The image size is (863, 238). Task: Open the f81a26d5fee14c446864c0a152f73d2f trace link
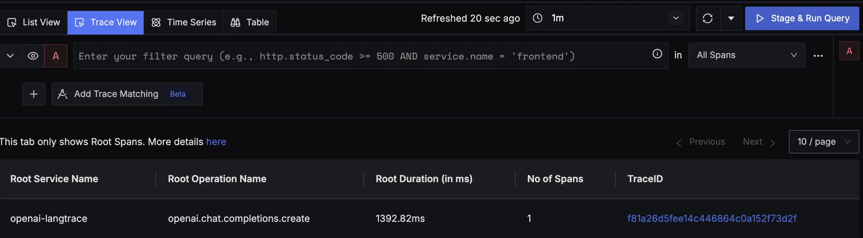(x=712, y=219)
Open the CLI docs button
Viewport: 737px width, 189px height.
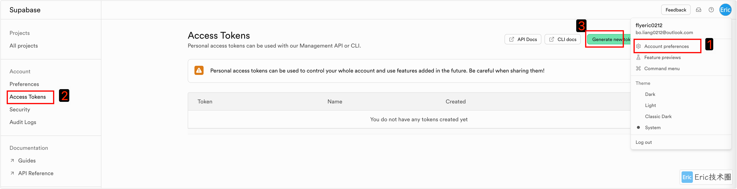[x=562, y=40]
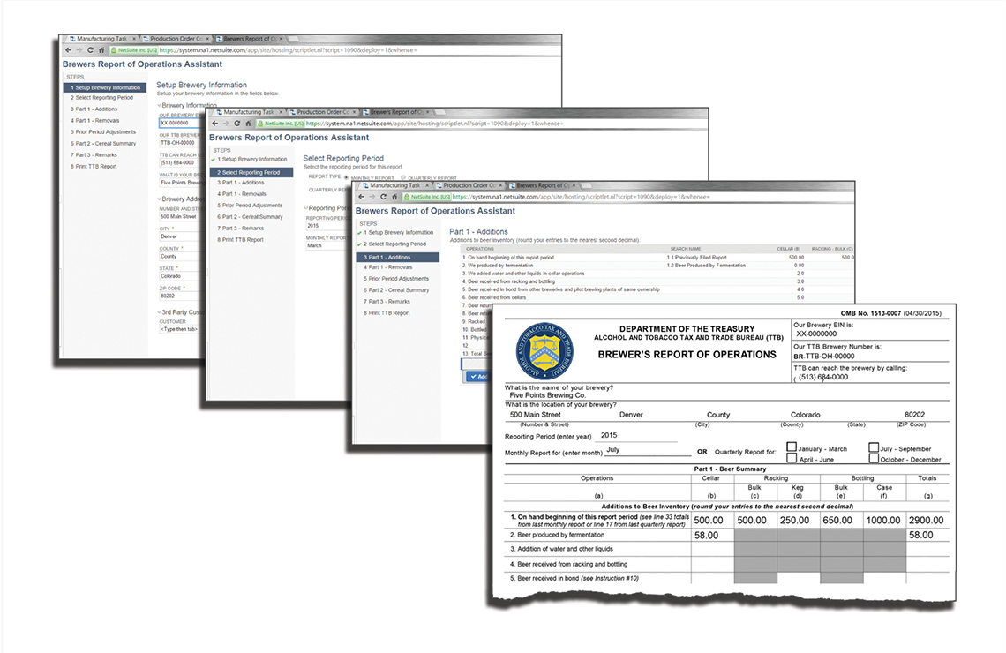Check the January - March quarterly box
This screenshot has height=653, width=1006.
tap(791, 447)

==============================

### Work to be completed
Return every record exactly, leaving out the pictures.

### Solution to the exercise
The image size is (863, 238). Task: Open the f81a26d5fee14c446864c0a152f73d2f trace link
(x=712, y=219)
Open the CLI docs button
Viewport: 737px width, 189px height.
[x=562, y=40]
Check the January - March quarterly box
This screenshot has height=653, width=1006.
tap(791, 447)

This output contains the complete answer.